Description of the technology	Trifluridine–tipiracil (Lonsurf, Servier Laboratories) combines 2 drugs: a nucleoside analogue (trifluridine) and a thymidine phosphorylase inhibitor (tipiracil). Trifluridine is taken into the DNA of tumour cells and inhibits tumour growth. Tipiracil slows the breakdown of trifluridine to prolong this action.

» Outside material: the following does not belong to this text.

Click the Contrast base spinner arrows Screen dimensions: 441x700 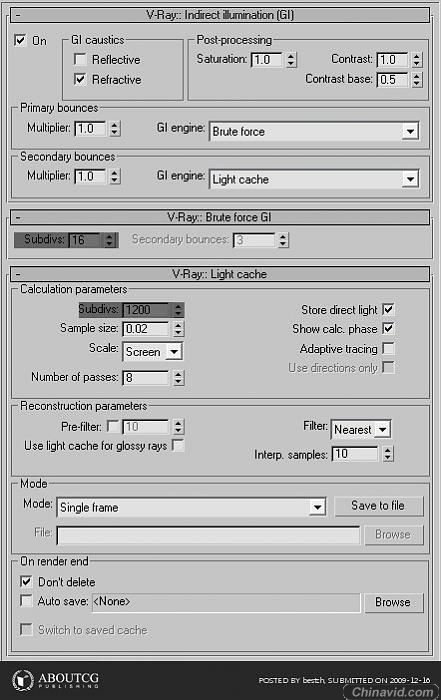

Marketing authorisation	'The treatment of adult patients with metastatic colorectal cancer (CRC) who have been previously treated with, or are not considered candidates for, available therapies including fluoropyrimidine-, oxaliplatin- and irinotecan-based chemotherapies, anti-VEGF [anti-vascular endothelial growth factor] agents, and anti-EGFR [anti-epidermal growth factor receptor] agents.'
Adverse reactions	The most frequently seen adverse drug reactions are neutropenia, nausea, fatigue, anaemia and leukopenia. For full details of adverse reactions and contraindications, see the summary of product characteristics.
Recommended dose and schedule	The recommended starting dose of trifluridine–tipiracil in adults is 35 mg/m²/dose administered orally twice daily on days 1 to 5 and days 8 to 12 of each 28‑day cycle for as long as there is a benefit or until there is unacceptable toxicity. Each dose must not exceed 80 mg.
Price	The list price of a 20‑tablet pack of 15 mg trifluridine–tipiracil is £500, and that of 20 mg trifluridine–tipiracil is £667. Each dose is also available in 60‑tablet packs at pro rata prices. The average cost per patient per cycle of treatment is estimated at £2,032 based on the list price. The company has agreed a patient access scheme with the Department of Health. This scheme provides a simple discount to the list price of trifluridine–tipiracil, with the discount applied at the point of purchase or invoice. The level of the discount is commercial in confidence. The Department of Health considered that this patient access scheme does not constitute an excessive administrative burden on the NHS.